::: SOURCE RECORDS :::

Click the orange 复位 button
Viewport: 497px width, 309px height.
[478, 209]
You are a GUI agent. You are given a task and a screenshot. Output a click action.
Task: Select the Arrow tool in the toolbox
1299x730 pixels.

:::
::: SOURCE RECORDS :::

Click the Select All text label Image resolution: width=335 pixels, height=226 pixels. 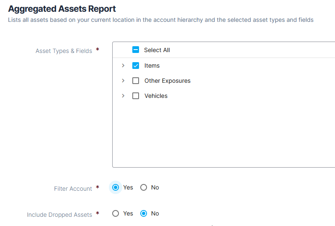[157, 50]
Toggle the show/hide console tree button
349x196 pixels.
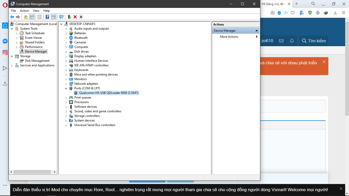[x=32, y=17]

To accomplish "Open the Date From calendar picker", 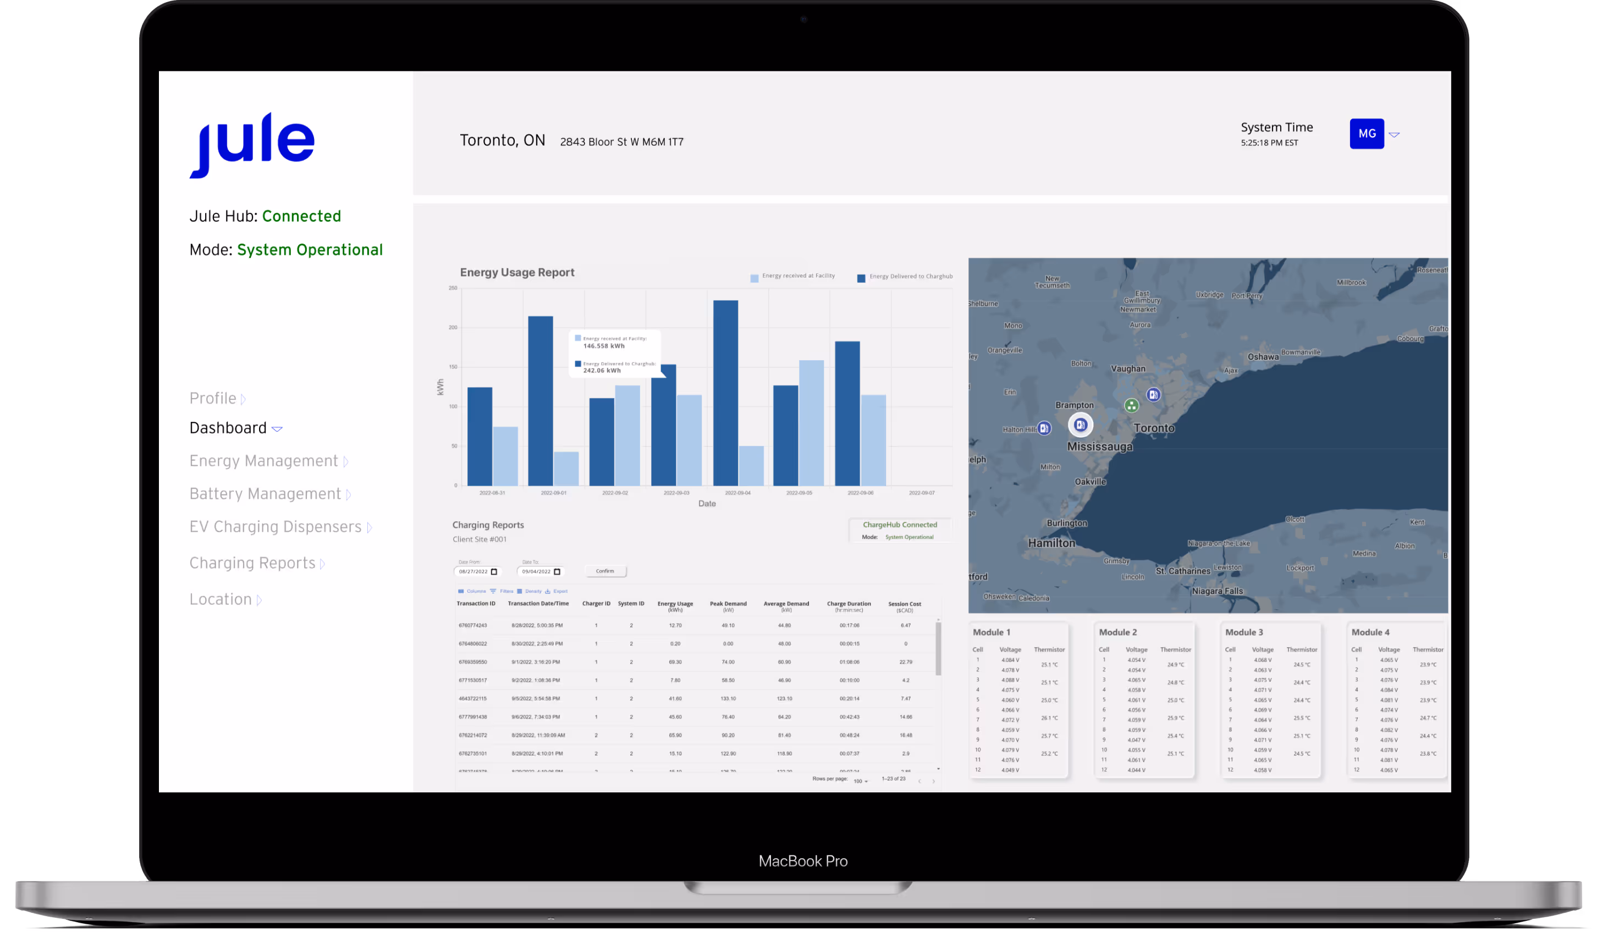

:::

REQUIRED WORK = Write each line as a string in a JSON list, from the line with "Click the orange 复位 button" up to and including the line with "1299x730 pixels.", one string per line and no blank lines.

REPLY =
[
  "Click the orange 复位 button",
  "Viewport: 497px width, 309px height.",
  "[478, 209]",
  "You are a GUI agent. You are given a task and a screenshot. Output a click action.",
  "Task: Select the Arrow tool in the toolbox",
  "1299x730 pixels."
]